The question becomes why is this happening? Two solutions immediately come to mind. One is that Gulutzan is rolling his lines pretty consistently, but the ice time is split up enough to suggest that this isn't the case. The top two lines clearly get more ice time than the bottom two, and there exists a large separation between the bottom two lines. So, I don't think that holds much water. What does hold water is the Stars over zealousness to ice the puck when they get in any trouble. The Stars being allowed to ice the puck shows that Gulutzan is confident in the Stars ability to play solid defensive hockey, but it also consistently puts the Stars in perilous defensive situations.

The conceptual problems with icing the puck are numerous. First and foremost when you ice the puck you immediately give the opposition an offensive zone faceoff. Possession in the offensive zone leads to goals. The more opportunities you allow the opposition to gain possession in the offensive zone inevitably they will score more goals. If the team in question consistently wins faceoffs part of that problem can be negated, but unfortunately the Stars aren't a good faceoff team. They're currently 20th in the NHL this season, and they were 20th in the NHL last season.

The other two problems you inevitably run into are penalties and matchups. When you ice the puck the players on the ice for the icing are required to remain on ice for the ensuing defensive zone faceoff. These players will likely be tired from the previous long shift they took that ended with them icing the puck. The opposition can still put whoever they want on the ice so, naturally, they'll put their top offensive units on the ice as much as possible to exploit the tired players. Tired players on the ice against high quality competition leads to penalties. The Stars are among the most penalized teams in the NHL, and a good portion of those penalties are from Morrow, Souray, and Grossman. Those three guys have spent a ton of time in the defensive zone this season against good competition. That's a blueprint for penalties and goals against.

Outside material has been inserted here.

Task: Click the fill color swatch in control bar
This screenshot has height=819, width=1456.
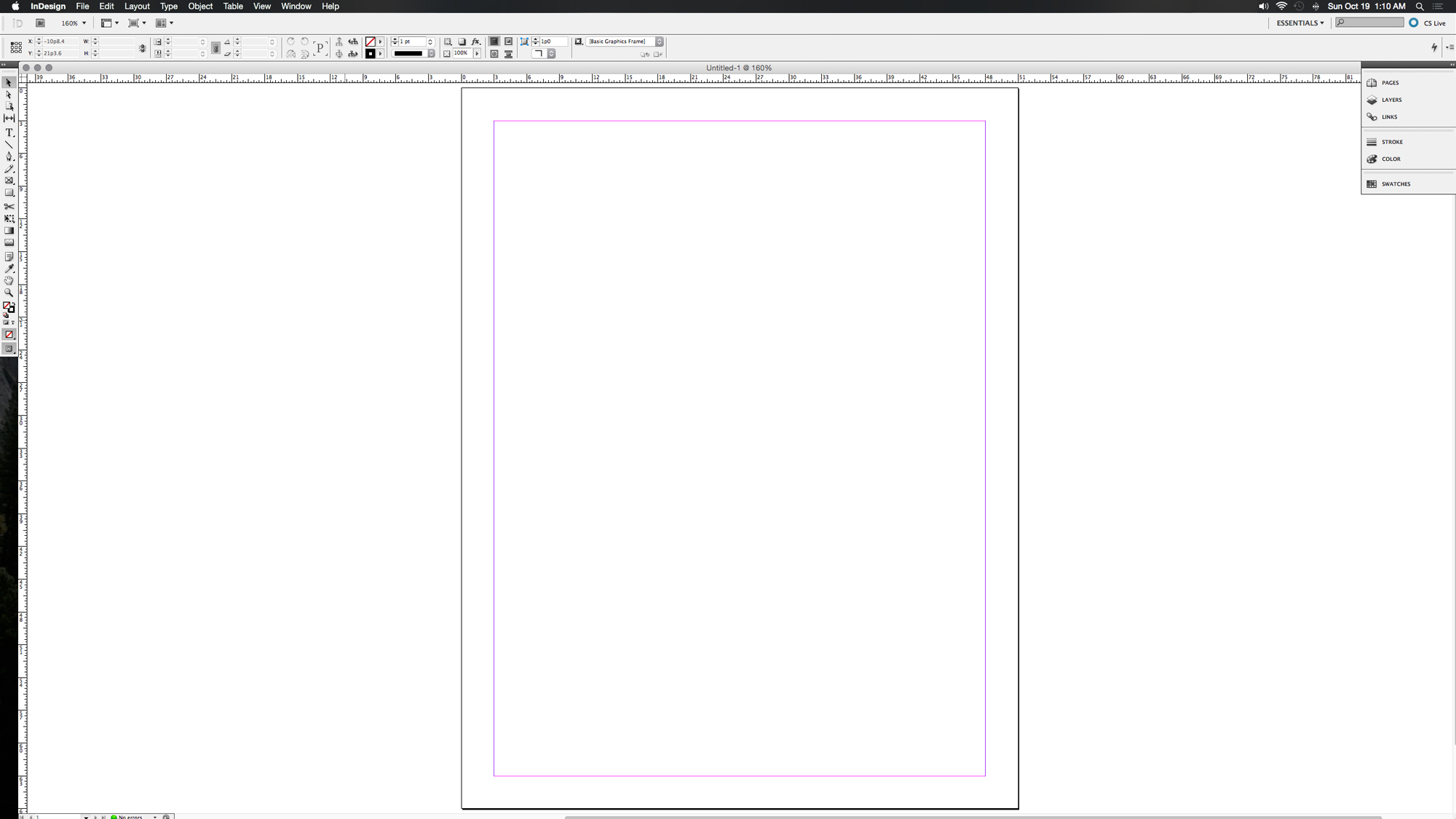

Steve Ott playing with Ribeiro helps fix part of the issue. Sure, he does take penalties, but he's a faceoff ace. If they ice the puck Ott can slide over to take the faceoff and give the Stars a chance to get out of the zone. Ott and Vincour are trending towards premium offensive space which suggests that they're taking Ribeiro with them, but the message is still loud and clear. The Stars have to stop icing the puck so much if they want to be a successful team. They're playing with fire, and they don't currently have the talent to overcome that forever

I have one final piece of information for you to drive the point home further. Below is a chart of the bottom 9 teams in average Offensive Zone Start %. I did a simple average of all players who have played 20 games, but removed Tampa Bay and Vancouver since they make serious efforts to play dedicated defensive and offensive lines. I compared the Offensive Zone Start % of the bottom 9 teams to their goal differentials.

TEAM OZ% GF-GA
LAK 47.98 +3
CBJ 47.12 -14
CGY 46.98 -11
NYR 46.13 +17
CAR 45.4 -26
DAL 45.15 -4
NAS 43.55 -2
MIN 42.55 +6

What you have down here are one underachieving team, one very good team, three mediocre teams, and three bad teams. It should be noted that the three mediocre teams all have similar profiles. They have limited talent, rely heavily on their goaltender, and they hope they can make the playoffs. The Stars can make the playoffs though. They're more talented than either Minnesota or Nashville, but the extra zone time they give away by excessively icing the puck is putting them down with company they don't want. This is a correctable error, and if the Stars correct it they should be fine.